(Stored data)
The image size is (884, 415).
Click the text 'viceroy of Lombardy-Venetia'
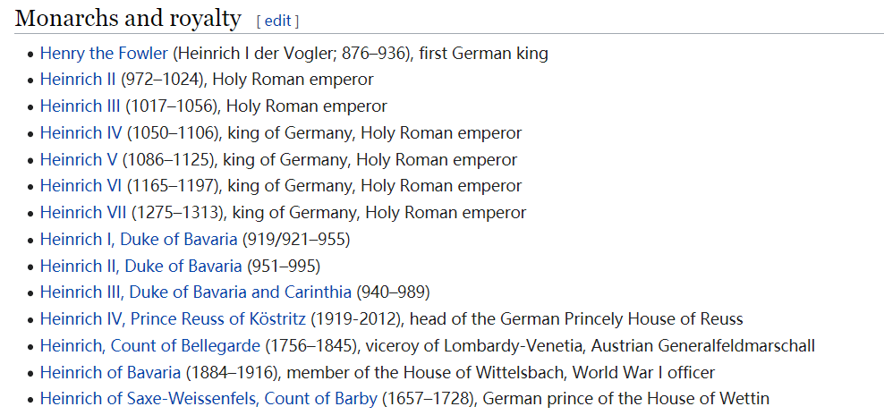click(473, 345)
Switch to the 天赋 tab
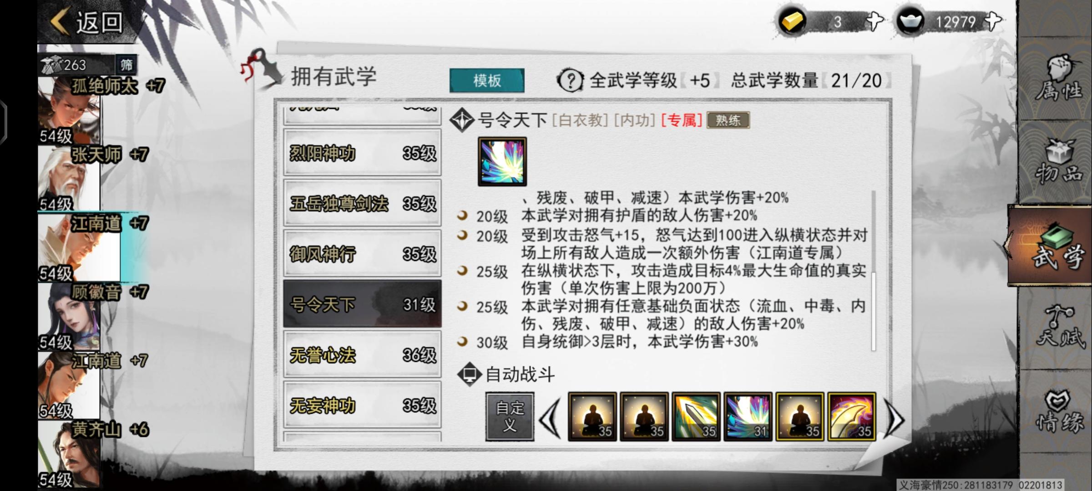This screenshot has width=1092, height=491. pyautogui.click(x=1059, y=326)
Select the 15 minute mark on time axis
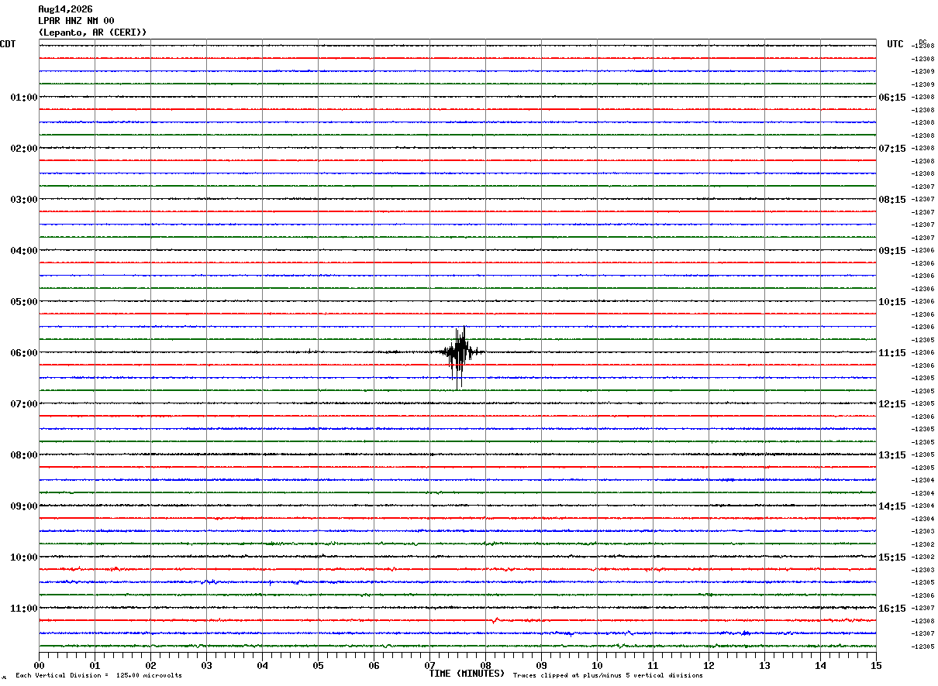This screenshot has height=686, width=938. [x=876, y=665]
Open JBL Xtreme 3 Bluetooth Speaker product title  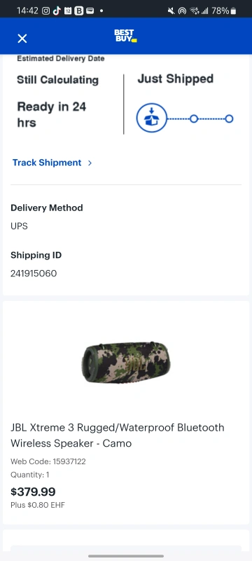click(118, 435)
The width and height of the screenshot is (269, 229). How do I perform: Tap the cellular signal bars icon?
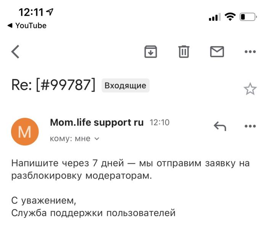pos(214,17)
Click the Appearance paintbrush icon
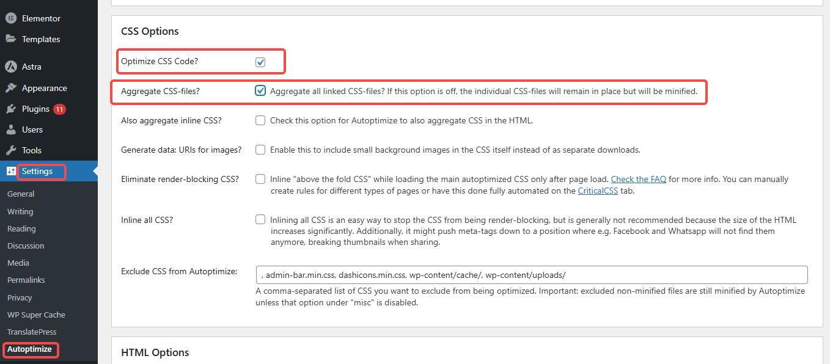 (10, 88)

• Directions for this task
Extract, character for character, every line from the one that holds "The width and" through the end of the entries above. Include both boundary lines and no pictures.

• Completed task
The width and height of the screenshot is (269, 229). How do I perform: Tap the cellular signal bars icon?
pos(214,17)
Click the Appearance paintbrush icon
 (10, 88)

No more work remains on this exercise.